• DOKUMENTTEXT:
·····
Bildungsexperte Andreas Salcher zum Schulbeginn

Im Studio spricht Bildungsexperte Andreas Salcher von der "tödlichen" und der "lebendigen" Schule. Auch wenn er sich eine grundlegende Bildungsreform wünsche, sei er momentan pessimistisch. Salcher betont, wie wichtig es sei zu wissen, dass Eltern, Lehrer und Schüler gemeinsam entscheiden können, wie sie miteinander umgingen.

Morgenjournal, 3.9.2012

Bildungsexperte Andreas Salcher im Gespräch mit Wolfgang Wittman

Zwei Arten von Schulen

Bildungsexperte Andreas Salcher sieht zwei Arten von Schule in Österreich: Auf der einen Seite gebe es die "tödliche Schule", die wie ein Virus über Generationen weitergegeben werde, so lange bis man sich eine bessere Schule nicht mehr vorstellen könne. Diese Schule mache die Kinder krank: Es gebe Dunkelziffern darüber, wie viele Kinder im Volksschulalter Psychopharmaka nehmen müssen. Auch die hohen Frühpensionierungs- und Burnout-Raten von Lehrern bestätigten dieses Bild, so Salcher. Auf der anderen Seite gebe es die "lebendige Schule": Das sei die Schule, auf die sich die Kinder heute freuen würden, ihre Lehrer und Kollegen wiederzusehen, weil sie wüssten, dass sie gemeinsam jeden Tag ein bisschen klüger würden und jeden Tag lernen könnten, die Welt neu zu entdecken. Salcher ist es wichtig gerade heute am ersten Schultag klarzustellen: "Lehrer, Schüler und Eltern haben eine Wahlmöglichkeit, wie sie miteinander umgehen." Es sei ihre Entscheidung, ob in der ersten Woche nur die Bürokratie erledigt werde oder ob man Wertschätzung aufbaue und gemeinsam Spielregeln vereinbare.
·····
Zeilen eines Datensatzes:

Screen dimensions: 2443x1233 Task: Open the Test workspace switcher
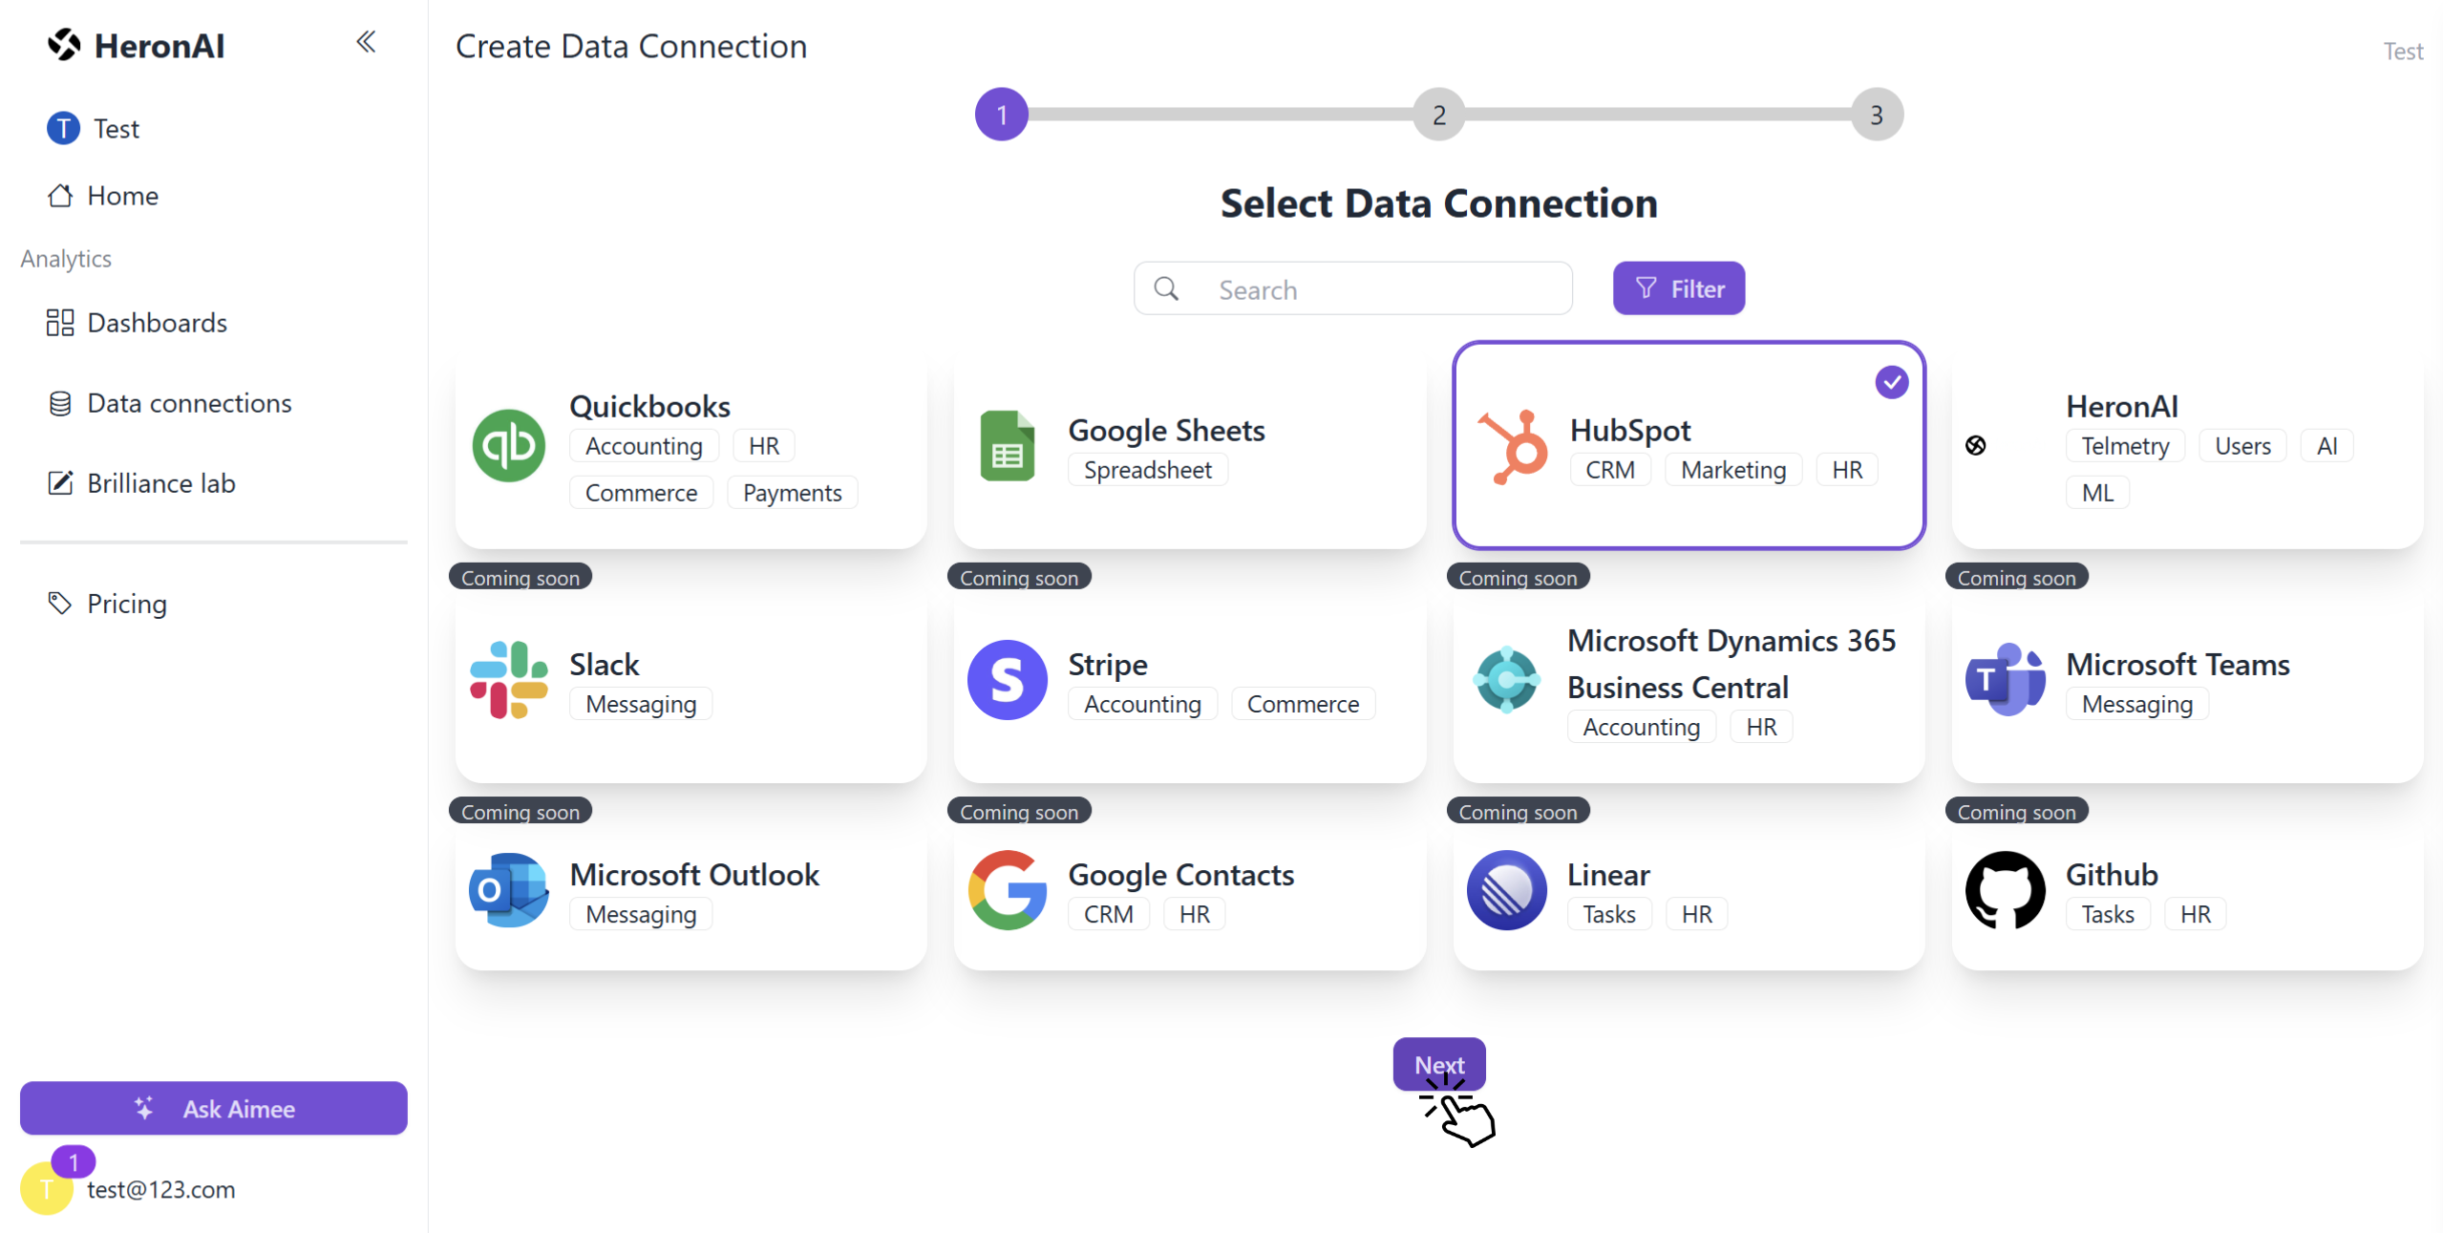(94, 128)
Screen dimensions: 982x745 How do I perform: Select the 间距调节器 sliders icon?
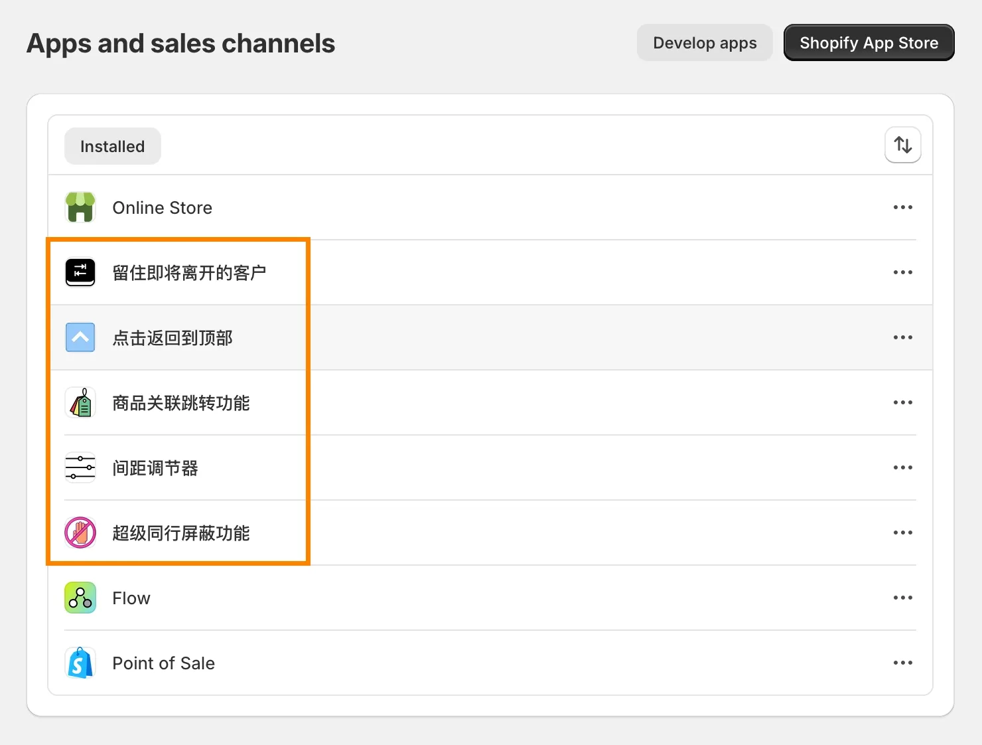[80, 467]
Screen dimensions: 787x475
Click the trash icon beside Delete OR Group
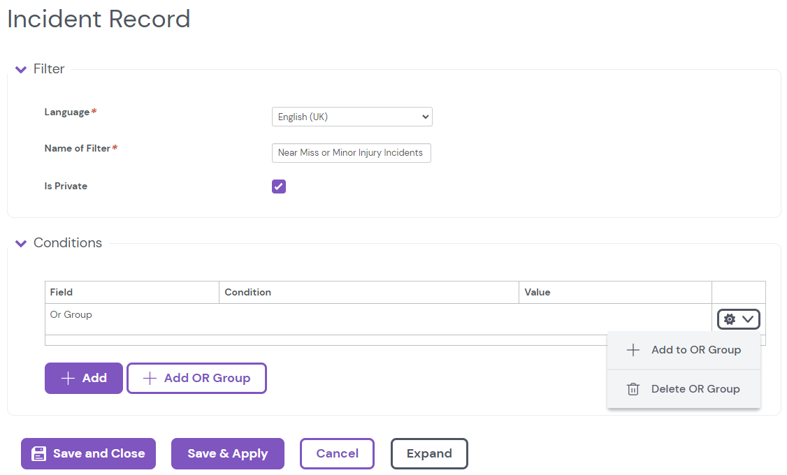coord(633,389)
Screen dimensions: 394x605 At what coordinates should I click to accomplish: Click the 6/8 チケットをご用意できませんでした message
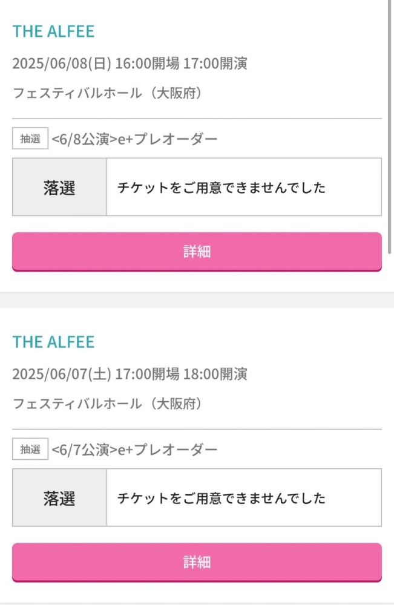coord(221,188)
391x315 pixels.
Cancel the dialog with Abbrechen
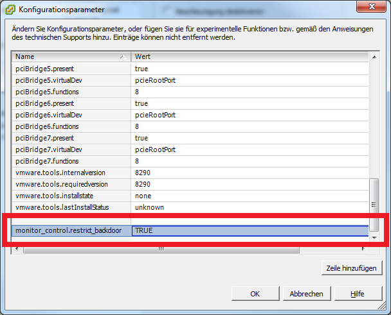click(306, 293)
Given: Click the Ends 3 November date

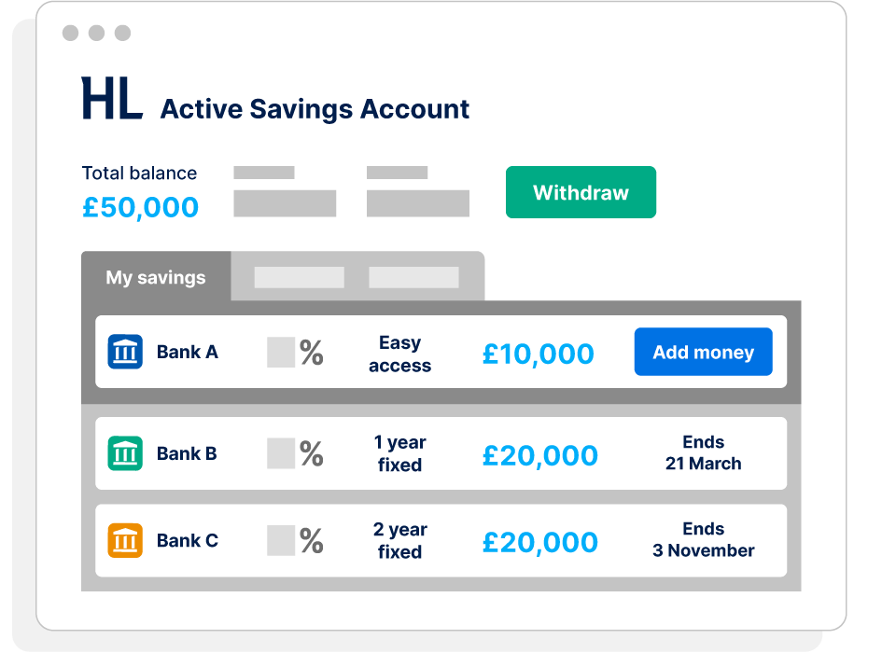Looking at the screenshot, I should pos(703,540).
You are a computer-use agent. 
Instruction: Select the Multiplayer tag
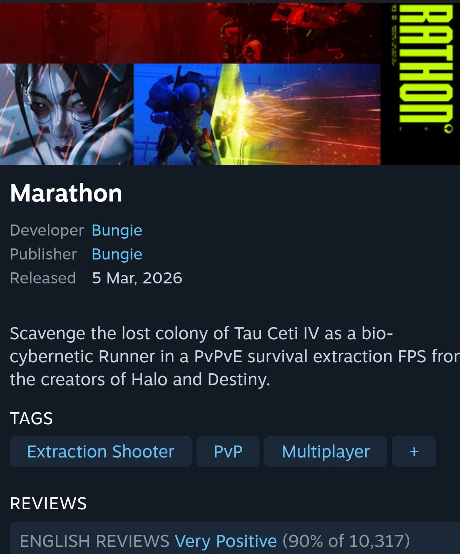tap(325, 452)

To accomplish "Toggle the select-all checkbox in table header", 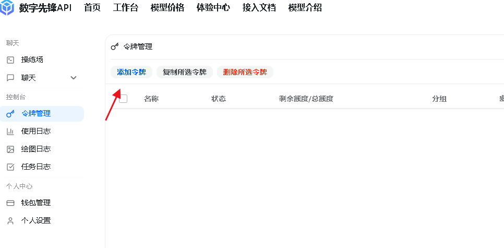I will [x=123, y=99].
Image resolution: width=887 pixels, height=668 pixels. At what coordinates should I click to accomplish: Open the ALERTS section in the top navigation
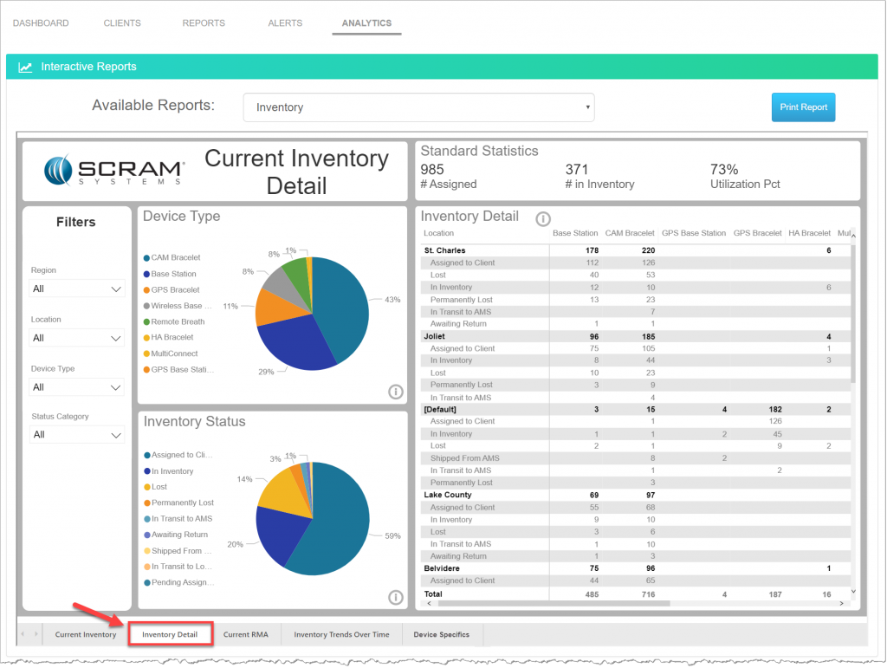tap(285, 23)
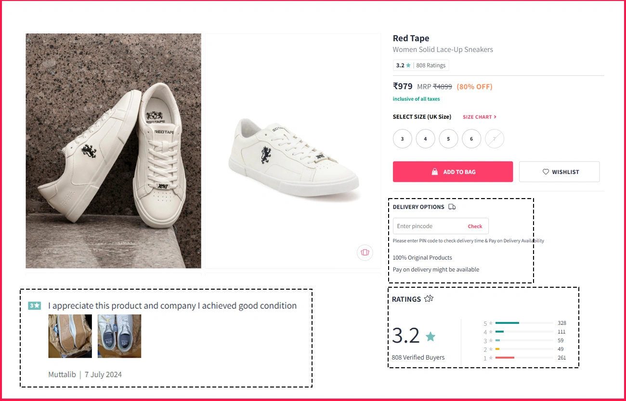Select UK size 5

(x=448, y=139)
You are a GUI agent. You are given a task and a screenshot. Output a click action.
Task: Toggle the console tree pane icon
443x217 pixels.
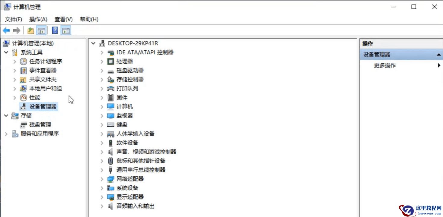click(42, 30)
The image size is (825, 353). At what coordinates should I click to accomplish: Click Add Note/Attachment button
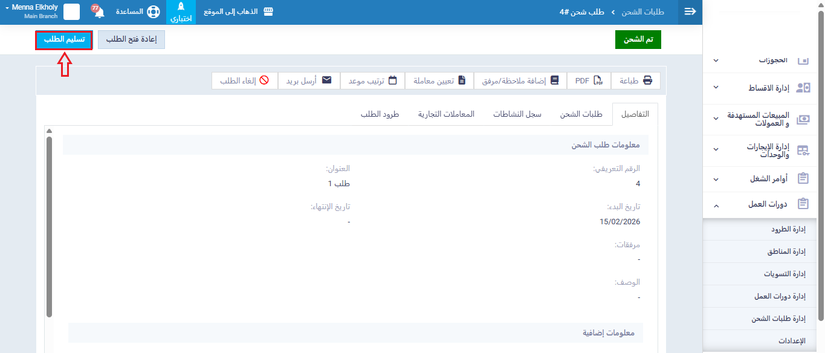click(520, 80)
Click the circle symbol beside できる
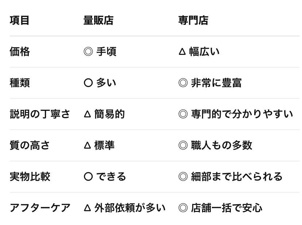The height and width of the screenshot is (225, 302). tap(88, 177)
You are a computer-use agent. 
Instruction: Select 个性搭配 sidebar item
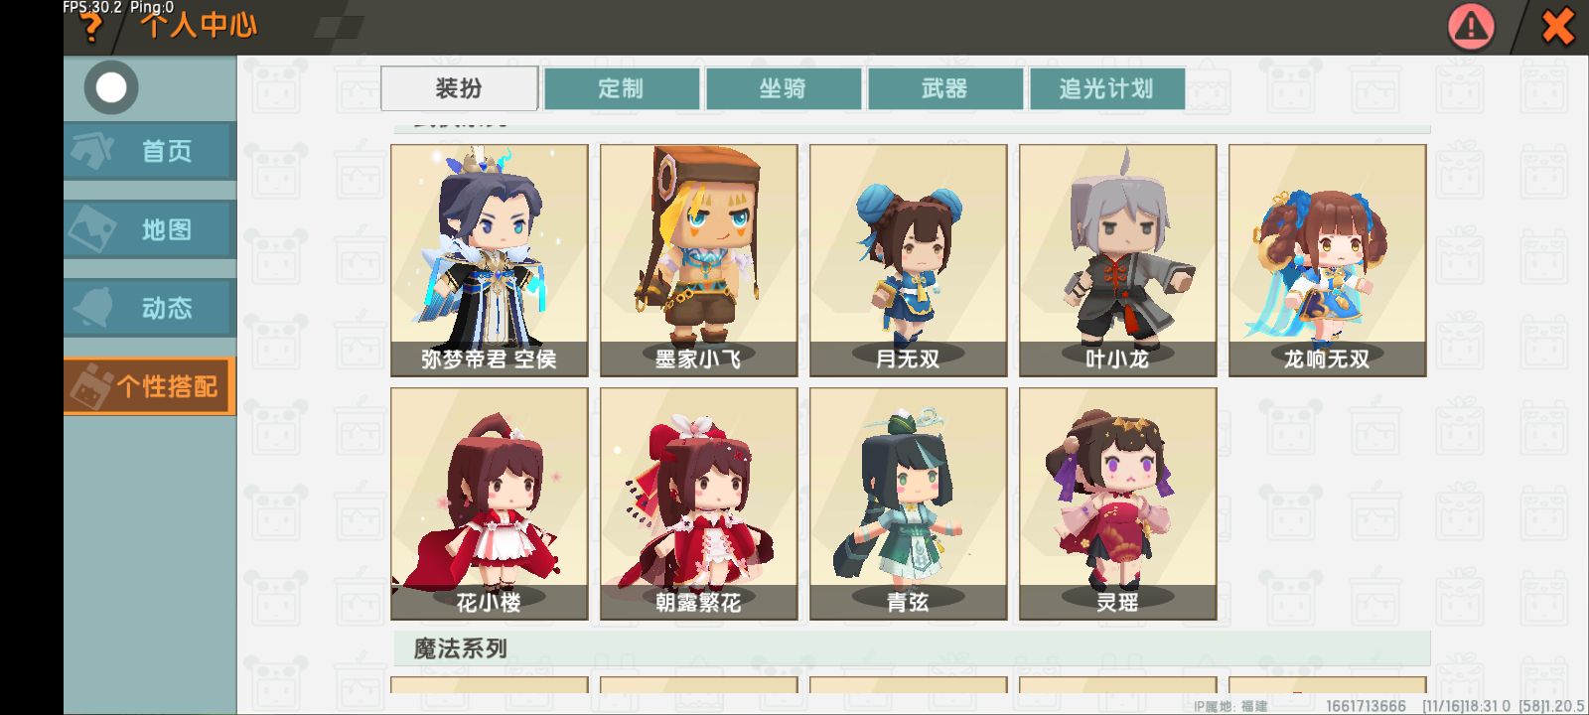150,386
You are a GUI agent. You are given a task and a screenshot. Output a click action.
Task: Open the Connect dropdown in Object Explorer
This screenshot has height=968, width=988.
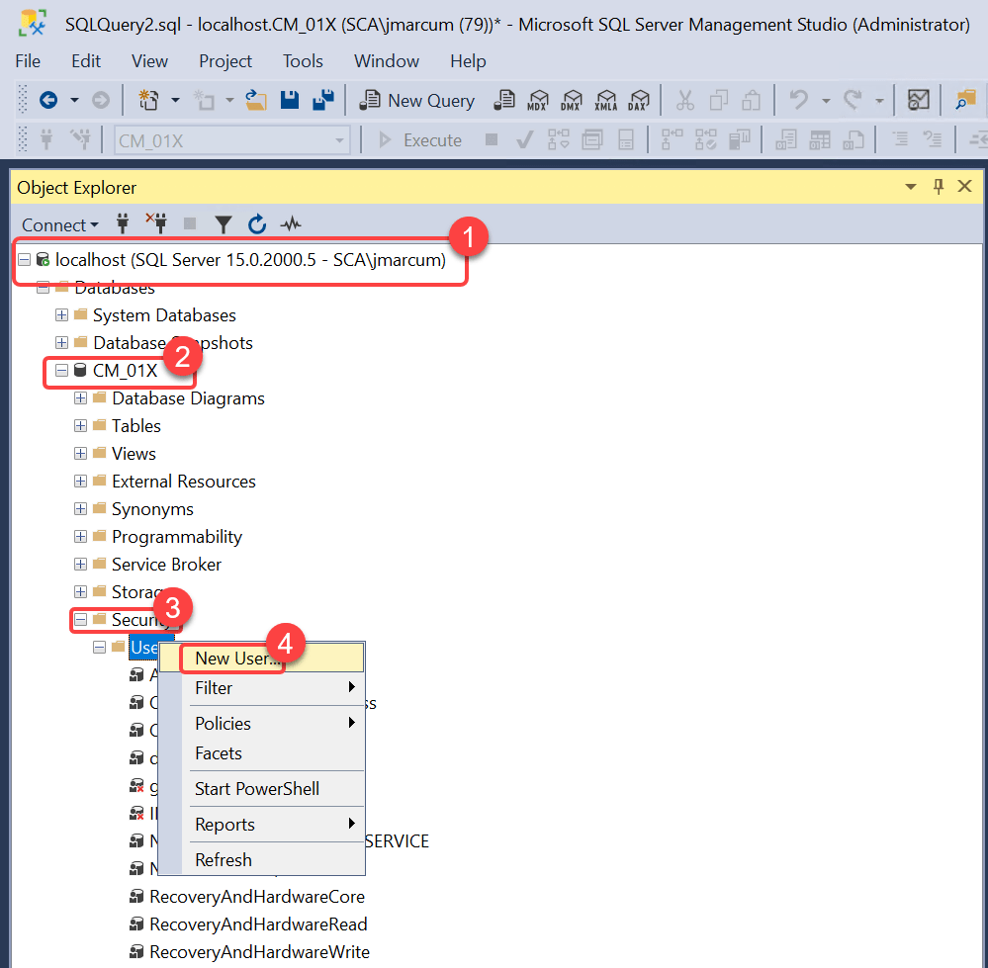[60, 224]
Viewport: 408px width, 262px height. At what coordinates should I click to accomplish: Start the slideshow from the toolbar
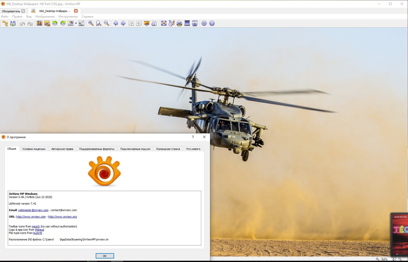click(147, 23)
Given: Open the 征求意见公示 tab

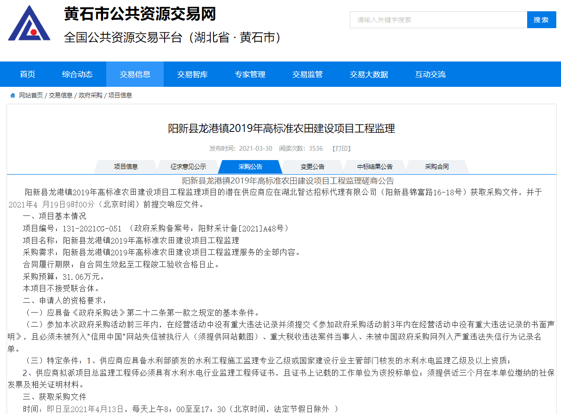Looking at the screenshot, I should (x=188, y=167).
·····
• AUFGABEN:
1/ Wie nennt Andreas Salcher im Text zum Schulbeginn die Schule, auf die sich die Kinder freuen?
2/ Führen Sie den Text über Andreas Salcher und den Schulbeginn weiter.

• LÖSUNGEN:
1/ Er nennt sie die „lebendige Schule“.

2/
Harte Abrechnung mit Lehrergewerkschaft und Politikern

Nie mehr tödliche Schule sei das Ziel, sagt der Bildungsexperte. Der größte Skandal sei, dass, obwohl die Prinzipien für eine lebendige Schule bekannt seien, zu viele Kinder in eine schlechte Schule gehen müssten. Immer wieder höre Salcher von Eltern, dass sie am Nachmittag das lernen müssten, was die Kinder am Vormittag nicht verstanden hätten. Salcher meint: "Unsere Schulen sind in Wirklichkeit Fernlerninstitute mit einer Anwesenheitspflicht für die Kinder am Vormittag und einer Nachlernpflicht für die Mütter am Nachmittag. Das kann es nicht sein." Man müsse akzeptieren, dass Kinder einen Körper hätten. Da gehe es nicht um die tägliche Turnstunde, sondern allgemein darum, den Bewegungsdrang und die Bewegungsfreude der Kinder zu akzeptieren. Dann würden sie auch besser lernen und lieber zu schule gehen.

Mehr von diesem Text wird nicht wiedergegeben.